Maybe Squeeze Play isn’t the best baseball novel ever written; maybe such judgments should be left to the ages, or at least until American literature produces a cross between Edmund Wilson and Bill James. It is the funniest, raunchiest, and most compassionate baseball novel I’ve ever read and is sure to offend some people who cried during Field of Dreams — and that’s good enough for me.
I could prove much of this to you if I could quote Squeeze Play‘s opening sentence, but my editor won’t let me. Let’s just say that the opening sentence is about what a female sportswriter sees a lot of in locker rooms, and that it beats the heck out of ”Call me Ishmael.”
The female sportswriter in this case is one A.B. Berkowitz (the A is for Ariadne), who writes for the mythical Washington Tribune and covers the team that would, if it existed, be the third incarnation of the Washington Senators. Imagine A.B. as a combination of Rosalind Russell’s Hildy Parks in His Girl Friday and Bull Durham‘s Annie Savoy. Those two and, perhaps, a part of Leavy herself, who used to write about sports for The Washington Post.

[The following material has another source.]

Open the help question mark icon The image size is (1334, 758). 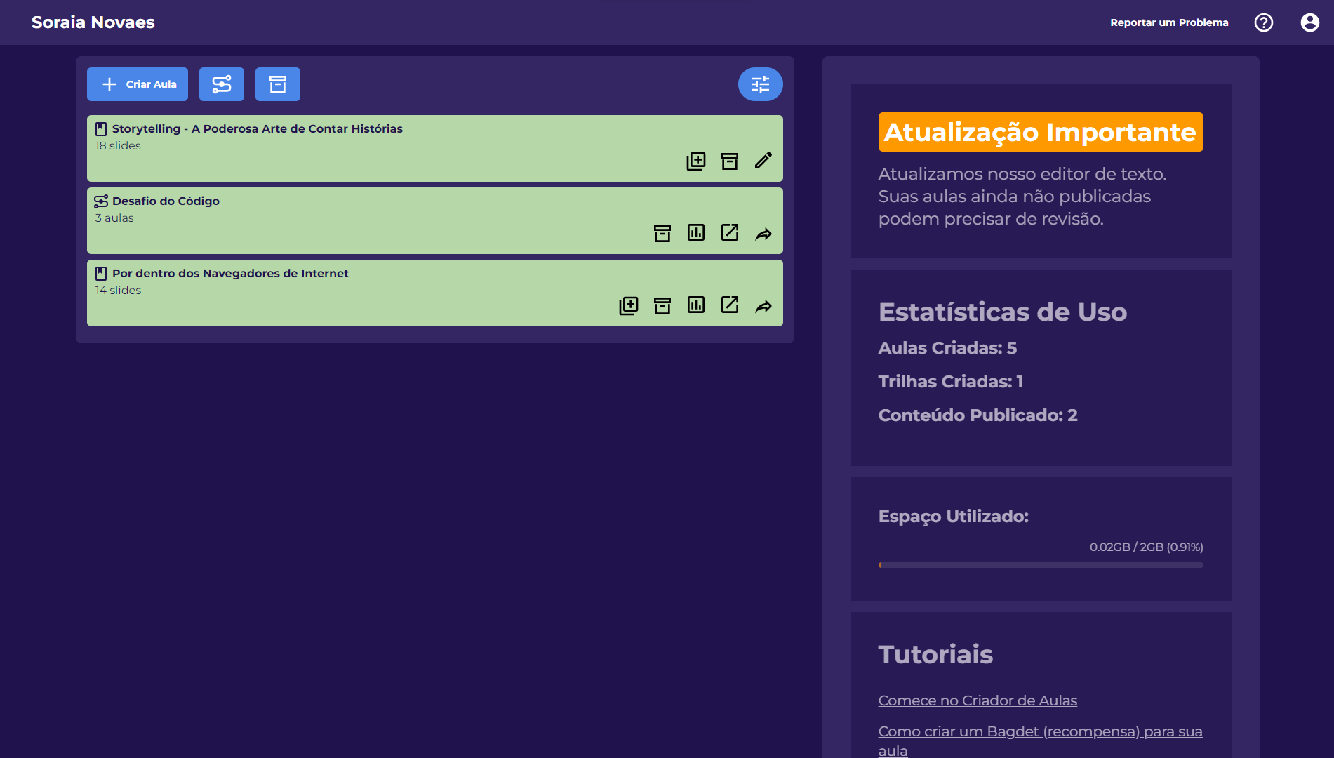point(1263,22)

A.B. starts out with illusions abbut ballplayers as heroes. By the end of Squeeze Play she has abandoned hero worship and rediscovered her love for the game itself, which makes her twice as wise as most male sportswriters. In addition to her struggle with the perils of hero worship, A.B. has to get past the problem of what to wear ”to the locker room when everyone is naked and thinks you ought to be” and get down to the job of covering the Senators, a team so bad it’s chasing the record of the ’62 Mets.
(”What about shaking up the lineup,” someone asks, ”bringing some kids up from Triple A?” ”They’re already here,” someone else replies.)

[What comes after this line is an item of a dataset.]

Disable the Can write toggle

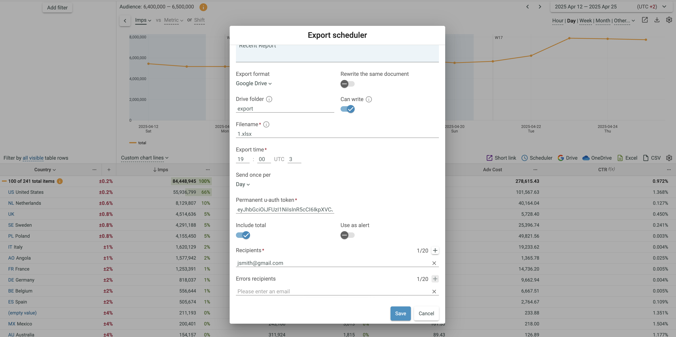347,109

The reborn Senators are owned, appropriately enough, by the born-again evangelist Jimy Boy Collins, founder of the Christian Fellowship Entertainment Nettork (slogan: ”Jesus rocks 24 hours a day!”), who wears something called ”Clubhouse cologne” (”It smelled as if somebody had poured a bottle of Chanel No. 5 on a pair of sweat socks after a doubleheader and then boiled them with onions and cloves”). The players are a collection of misfits and rejects who, if they don’t play like big leaguers, certainly manage to talk like them (sample player-interview quotes: ”There’s no doubt about it, but you can never be sure” and ”Baseballically, that was perfectionistic”).
The Senators, as a team and as individuals, curse, fornicate, fight, take intelligence tests (sample question: ”I know a few athletes who are a little weird even though they don’t know it. A. True. B. False. C. Can’t Remember.”), and tell jokes so tasteless they make Lenny Dykstra sound like Noël Coward.

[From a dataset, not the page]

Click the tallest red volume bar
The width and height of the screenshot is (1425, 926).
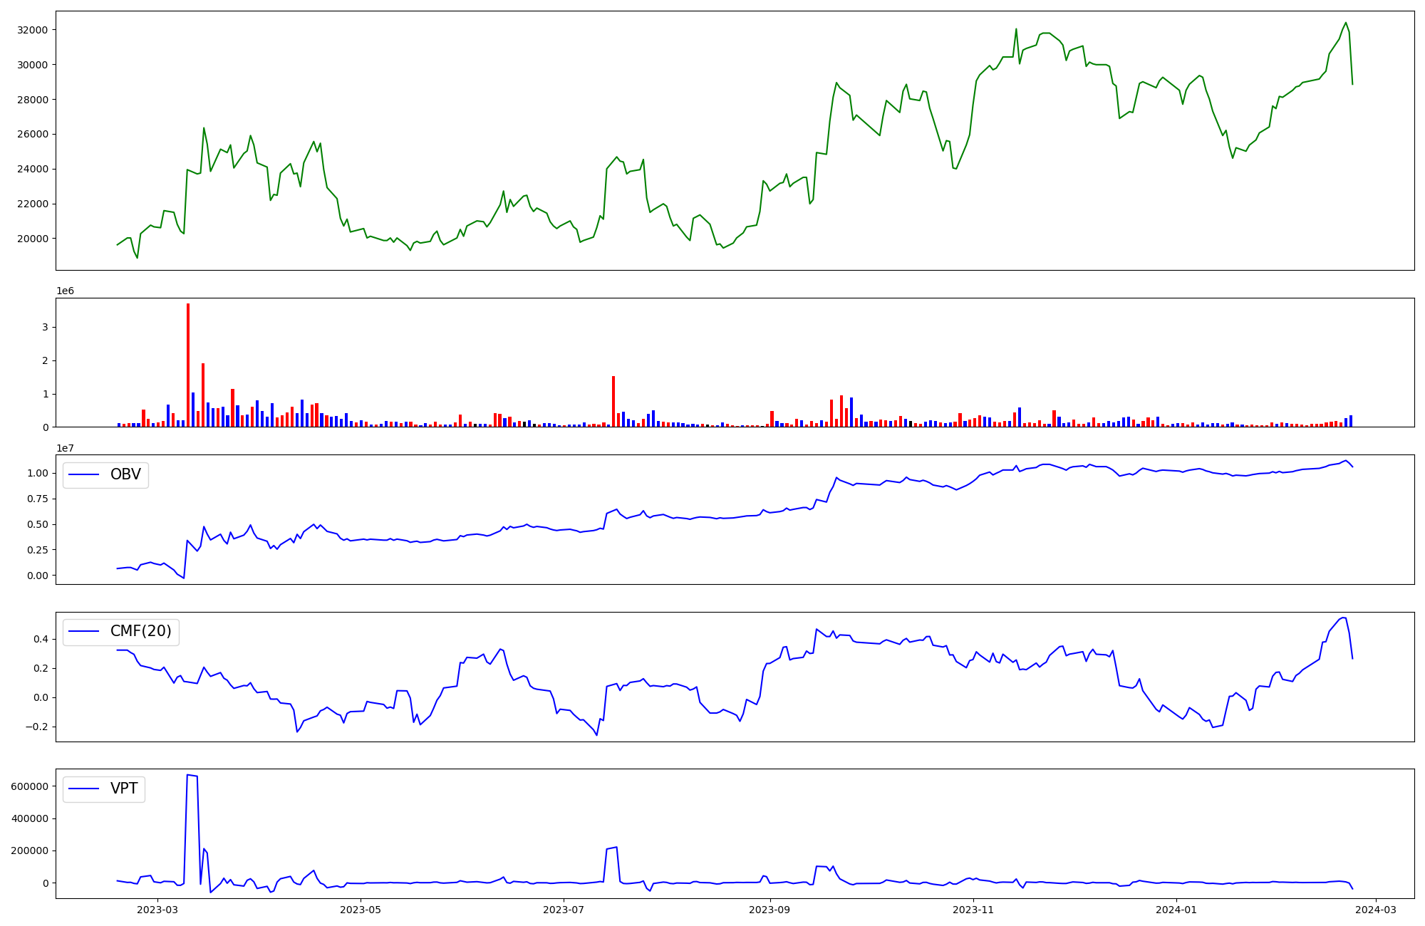click(188, 363)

They’re men of few words — but then, most of them know only a few. And the writers who cover them don’t know a great many more. Leavy is nonjudgmental but unsparing about everyone involved in baseball, including Berkowitz herself, who ends up taking her revenge on the male supremacists who rule baseball but not before compromising her own code of ethics. In the end, she discovers that ”big guys tell small girls things they do not tell other guys. I look harmless and it works.”
Not all of Squeeze Play works: Leavy has a lamentable habit of describing her characters by referring to actors, as if she is already casting the movie, and the names she gives them — Rump Doubleday, Boo Bailey, Mug Shot Hackett, Rawley Pentacost, and so forth — are far too cute. But while Squeeze Play does get too broad, it never lapses into the boozy sentimentality of male sportswriters who go slumming and get sloppy. ”They are old before they are forty,” A.B. writes of her fallen idols, ”washed up before they begin to be adults. And everybody wants to know why they are such f—ing —holes.
You can’t grow up if you spend your whole life perfecting the rhythms of childhood.” There’s almost enough truth in those words to make me sympathetic to Pete Rose.